KOAH yaşam kalitesini bozan bir hastalıktır. Sürekli öksürük, balgam ve her geçen yıl şiddeti daha da artan nefes darlığı hastaları adeta canlarından bezdirir. Özellikle hastalığın ileri evrelerinde, değil merdiven çıkmak, yol yürümek, ev içinde odadan odaya geçmek, giyinmek, soyunmak, tıraş olmak, banyo yapmak... gibi hareketler bile hastayı nefes nefese bırakır. Birçok hasta eve hatta yatağa bağımlı hale gelir.

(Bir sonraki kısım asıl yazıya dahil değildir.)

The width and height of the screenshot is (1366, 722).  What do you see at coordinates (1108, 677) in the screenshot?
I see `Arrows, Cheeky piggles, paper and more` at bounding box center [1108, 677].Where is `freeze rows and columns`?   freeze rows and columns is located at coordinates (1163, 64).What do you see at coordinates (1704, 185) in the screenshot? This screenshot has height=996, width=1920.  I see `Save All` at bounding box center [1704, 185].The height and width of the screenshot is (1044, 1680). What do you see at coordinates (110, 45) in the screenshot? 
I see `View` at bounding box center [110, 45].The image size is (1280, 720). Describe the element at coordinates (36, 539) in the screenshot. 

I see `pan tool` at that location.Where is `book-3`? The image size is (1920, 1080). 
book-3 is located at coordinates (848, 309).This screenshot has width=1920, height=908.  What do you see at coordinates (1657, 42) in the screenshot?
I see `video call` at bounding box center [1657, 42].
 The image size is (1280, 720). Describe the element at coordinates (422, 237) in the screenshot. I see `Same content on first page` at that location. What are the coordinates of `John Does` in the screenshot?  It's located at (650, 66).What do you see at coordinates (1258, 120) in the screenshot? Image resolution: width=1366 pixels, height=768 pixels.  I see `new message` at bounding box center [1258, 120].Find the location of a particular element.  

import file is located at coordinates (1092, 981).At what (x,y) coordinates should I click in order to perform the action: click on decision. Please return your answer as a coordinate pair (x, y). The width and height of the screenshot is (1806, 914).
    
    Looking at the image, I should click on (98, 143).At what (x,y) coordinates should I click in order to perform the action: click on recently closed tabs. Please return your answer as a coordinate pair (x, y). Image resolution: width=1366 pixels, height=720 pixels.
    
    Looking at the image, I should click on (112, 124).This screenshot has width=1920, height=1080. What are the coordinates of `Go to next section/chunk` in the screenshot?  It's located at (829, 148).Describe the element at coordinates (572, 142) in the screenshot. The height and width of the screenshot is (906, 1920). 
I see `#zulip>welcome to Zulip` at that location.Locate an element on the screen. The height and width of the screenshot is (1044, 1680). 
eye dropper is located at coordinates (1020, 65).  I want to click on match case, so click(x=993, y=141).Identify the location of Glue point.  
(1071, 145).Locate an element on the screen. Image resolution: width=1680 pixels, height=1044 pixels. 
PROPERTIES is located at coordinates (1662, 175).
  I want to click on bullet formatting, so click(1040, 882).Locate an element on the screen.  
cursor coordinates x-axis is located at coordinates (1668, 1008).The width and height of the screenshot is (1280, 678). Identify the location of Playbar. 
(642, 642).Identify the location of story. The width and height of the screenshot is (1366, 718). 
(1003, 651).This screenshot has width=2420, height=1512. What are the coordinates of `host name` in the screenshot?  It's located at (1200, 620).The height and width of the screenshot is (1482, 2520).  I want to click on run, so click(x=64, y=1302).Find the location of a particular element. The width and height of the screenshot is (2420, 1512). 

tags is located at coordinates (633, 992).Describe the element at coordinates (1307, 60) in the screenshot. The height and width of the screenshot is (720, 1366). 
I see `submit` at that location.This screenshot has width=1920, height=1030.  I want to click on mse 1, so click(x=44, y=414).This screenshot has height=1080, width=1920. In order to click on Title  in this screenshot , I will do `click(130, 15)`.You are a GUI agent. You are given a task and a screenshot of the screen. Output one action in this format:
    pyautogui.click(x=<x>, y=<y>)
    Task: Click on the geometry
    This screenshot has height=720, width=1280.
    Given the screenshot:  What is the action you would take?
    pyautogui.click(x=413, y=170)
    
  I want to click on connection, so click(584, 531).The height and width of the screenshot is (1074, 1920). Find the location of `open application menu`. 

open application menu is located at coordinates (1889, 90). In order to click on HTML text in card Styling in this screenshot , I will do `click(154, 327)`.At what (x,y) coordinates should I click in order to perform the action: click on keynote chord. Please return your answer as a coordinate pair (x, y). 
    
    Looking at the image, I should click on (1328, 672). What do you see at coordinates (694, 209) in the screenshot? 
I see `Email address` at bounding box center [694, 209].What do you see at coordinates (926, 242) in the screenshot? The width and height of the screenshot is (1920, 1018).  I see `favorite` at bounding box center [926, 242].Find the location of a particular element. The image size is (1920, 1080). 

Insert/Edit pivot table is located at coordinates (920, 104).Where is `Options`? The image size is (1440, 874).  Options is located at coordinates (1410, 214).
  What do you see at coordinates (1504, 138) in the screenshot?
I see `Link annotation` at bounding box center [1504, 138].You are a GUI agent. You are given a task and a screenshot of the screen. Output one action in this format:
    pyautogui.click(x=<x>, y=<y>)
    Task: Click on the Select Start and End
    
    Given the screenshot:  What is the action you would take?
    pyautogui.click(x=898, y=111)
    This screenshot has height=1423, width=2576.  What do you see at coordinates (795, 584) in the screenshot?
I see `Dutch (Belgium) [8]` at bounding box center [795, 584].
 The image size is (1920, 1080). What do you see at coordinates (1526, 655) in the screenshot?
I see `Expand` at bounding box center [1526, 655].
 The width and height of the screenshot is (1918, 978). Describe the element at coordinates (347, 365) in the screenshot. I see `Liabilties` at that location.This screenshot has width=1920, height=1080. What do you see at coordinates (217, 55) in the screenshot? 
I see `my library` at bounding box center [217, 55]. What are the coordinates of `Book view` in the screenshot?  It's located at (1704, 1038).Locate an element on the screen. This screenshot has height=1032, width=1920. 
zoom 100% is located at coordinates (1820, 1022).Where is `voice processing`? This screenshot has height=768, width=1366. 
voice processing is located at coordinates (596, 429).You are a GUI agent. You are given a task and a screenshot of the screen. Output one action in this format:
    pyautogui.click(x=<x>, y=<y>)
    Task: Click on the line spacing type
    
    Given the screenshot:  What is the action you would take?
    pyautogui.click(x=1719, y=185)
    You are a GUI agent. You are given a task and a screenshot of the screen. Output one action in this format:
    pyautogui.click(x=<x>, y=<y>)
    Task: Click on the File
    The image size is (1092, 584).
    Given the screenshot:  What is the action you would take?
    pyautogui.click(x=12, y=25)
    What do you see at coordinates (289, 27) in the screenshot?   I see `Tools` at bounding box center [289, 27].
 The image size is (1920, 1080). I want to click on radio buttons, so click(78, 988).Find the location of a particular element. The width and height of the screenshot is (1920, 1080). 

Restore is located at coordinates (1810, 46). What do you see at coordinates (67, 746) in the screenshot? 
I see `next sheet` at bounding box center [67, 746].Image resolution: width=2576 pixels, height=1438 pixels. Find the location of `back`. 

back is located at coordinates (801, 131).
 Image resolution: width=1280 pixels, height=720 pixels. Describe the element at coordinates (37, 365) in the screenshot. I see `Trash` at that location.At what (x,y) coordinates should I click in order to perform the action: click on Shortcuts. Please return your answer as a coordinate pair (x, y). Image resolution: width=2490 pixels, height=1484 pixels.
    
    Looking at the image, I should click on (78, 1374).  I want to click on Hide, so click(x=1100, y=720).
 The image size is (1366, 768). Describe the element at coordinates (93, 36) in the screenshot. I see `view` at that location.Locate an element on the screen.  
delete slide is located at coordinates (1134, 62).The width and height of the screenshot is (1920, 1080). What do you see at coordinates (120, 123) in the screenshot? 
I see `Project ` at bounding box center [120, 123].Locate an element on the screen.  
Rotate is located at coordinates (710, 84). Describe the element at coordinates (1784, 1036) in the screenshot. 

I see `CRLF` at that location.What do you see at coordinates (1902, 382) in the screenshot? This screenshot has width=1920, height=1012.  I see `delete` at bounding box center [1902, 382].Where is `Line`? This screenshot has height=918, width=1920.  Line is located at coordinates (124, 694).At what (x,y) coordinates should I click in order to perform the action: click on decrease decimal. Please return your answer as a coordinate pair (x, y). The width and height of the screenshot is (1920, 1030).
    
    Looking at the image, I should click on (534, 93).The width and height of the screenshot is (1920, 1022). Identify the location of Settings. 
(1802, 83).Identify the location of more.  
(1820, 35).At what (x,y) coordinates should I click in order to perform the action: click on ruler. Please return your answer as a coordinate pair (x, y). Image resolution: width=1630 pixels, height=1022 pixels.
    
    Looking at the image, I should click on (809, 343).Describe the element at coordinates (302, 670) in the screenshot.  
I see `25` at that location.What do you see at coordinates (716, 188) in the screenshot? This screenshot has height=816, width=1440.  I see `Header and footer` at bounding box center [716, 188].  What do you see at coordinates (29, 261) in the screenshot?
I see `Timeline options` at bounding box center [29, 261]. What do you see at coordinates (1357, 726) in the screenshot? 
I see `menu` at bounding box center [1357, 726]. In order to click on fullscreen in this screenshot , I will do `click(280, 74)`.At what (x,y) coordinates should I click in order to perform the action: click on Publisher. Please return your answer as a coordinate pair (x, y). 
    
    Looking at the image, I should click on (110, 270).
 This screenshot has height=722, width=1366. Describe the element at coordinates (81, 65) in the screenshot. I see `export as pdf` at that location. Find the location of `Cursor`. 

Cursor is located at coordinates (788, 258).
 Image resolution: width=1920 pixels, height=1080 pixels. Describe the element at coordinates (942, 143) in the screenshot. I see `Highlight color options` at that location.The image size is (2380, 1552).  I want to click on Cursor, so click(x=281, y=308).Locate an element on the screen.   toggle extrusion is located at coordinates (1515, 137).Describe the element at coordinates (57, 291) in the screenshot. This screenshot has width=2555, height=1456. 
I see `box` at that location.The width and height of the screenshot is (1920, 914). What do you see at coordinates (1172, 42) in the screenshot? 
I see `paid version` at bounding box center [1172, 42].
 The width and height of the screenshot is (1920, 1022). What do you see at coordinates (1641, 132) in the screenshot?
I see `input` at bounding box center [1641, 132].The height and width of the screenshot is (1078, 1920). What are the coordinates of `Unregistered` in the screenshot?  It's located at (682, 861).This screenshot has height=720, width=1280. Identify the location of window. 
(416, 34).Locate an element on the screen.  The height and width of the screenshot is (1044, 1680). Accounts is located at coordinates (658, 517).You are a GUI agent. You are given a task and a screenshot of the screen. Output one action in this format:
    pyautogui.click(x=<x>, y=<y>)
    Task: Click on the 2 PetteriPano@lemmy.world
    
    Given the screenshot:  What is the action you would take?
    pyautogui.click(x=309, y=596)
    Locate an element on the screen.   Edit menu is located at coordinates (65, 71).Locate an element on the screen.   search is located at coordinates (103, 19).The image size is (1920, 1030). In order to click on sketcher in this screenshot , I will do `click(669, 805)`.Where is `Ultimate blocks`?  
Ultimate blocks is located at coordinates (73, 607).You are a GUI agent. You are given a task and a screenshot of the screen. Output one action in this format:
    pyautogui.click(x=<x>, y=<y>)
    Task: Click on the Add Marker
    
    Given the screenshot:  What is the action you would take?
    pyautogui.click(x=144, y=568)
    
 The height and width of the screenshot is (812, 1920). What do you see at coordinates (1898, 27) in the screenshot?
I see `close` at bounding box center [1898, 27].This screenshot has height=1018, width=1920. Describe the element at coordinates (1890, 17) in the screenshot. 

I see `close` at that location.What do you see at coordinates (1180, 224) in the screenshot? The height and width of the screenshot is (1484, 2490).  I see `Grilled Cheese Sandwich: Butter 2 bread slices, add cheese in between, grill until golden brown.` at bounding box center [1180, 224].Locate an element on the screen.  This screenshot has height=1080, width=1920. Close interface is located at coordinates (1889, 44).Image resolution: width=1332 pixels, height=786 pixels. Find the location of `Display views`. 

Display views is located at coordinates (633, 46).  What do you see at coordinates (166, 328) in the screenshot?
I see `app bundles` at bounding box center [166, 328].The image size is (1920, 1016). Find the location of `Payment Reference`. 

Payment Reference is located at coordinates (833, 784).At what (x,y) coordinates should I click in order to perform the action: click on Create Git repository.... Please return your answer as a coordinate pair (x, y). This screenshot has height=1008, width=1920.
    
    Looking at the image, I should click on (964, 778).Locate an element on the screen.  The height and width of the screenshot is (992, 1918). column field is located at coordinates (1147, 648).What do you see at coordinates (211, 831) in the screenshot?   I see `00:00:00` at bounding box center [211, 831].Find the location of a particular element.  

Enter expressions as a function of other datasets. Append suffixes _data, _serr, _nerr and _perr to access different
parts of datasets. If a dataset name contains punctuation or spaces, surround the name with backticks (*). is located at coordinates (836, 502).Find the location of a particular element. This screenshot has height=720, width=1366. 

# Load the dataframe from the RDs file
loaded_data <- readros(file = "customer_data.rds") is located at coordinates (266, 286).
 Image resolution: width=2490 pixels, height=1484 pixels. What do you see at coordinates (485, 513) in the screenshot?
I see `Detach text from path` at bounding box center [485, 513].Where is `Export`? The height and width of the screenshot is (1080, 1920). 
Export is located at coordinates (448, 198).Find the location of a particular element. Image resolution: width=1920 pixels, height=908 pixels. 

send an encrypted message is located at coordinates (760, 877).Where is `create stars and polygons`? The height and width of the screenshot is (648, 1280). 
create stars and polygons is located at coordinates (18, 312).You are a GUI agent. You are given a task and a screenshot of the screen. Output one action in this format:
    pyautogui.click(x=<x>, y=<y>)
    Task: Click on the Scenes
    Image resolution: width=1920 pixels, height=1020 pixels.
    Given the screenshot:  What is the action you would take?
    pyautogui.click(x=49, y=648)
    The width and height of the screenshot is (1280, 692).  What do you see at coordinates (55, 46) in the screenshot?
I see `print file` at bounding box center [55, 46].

Halkımız, bu hastalık için ‘öldürmez, ama süründürür’ şeklinde son derecede doğru bir tanımlama yapar. Gerçekten de, KOAH kalp damar hastalıkları gibi ani ölümlere neden olan bir hastalık değildir. Hastalık senelerce sürer, hastayı da çevresindekileri de canından bezdirir. ‘Ölsem de şu dertten kurtulsam’ sözlerini pek çok hastamdan duyduğumu söylemek isterim.

KOAH, pahalı bir hastalıktır da aynı zamanda. Birçok hastanın sürekli ilaç ve oksijen kullanması, bazılarının yılda birkaç kere hastanede hatta yoğun bakım birimlerinde yatarak tedavi görmeleri gerekir. tıbbi tedaviye olumlu cevap vermeyen hastalarda ‘yardımcı solunum aletleri’nden de yararlanılır.

Gelelim neticeye

KOAH, gerçekten berbat bir hastalıktır, ama çok şükür ki büyük ölçüde önlenmesi mümkün olan bir derttir. Yapacağınız tek şey, sigara içmemek, içilen yerlerde bulunmamak ve şu anda olduğu gibi bu yazıyı okurken de içiyorsanız, ‘Bırakın şu mereti ve bir daha da adını bile ağzınıza almayın.’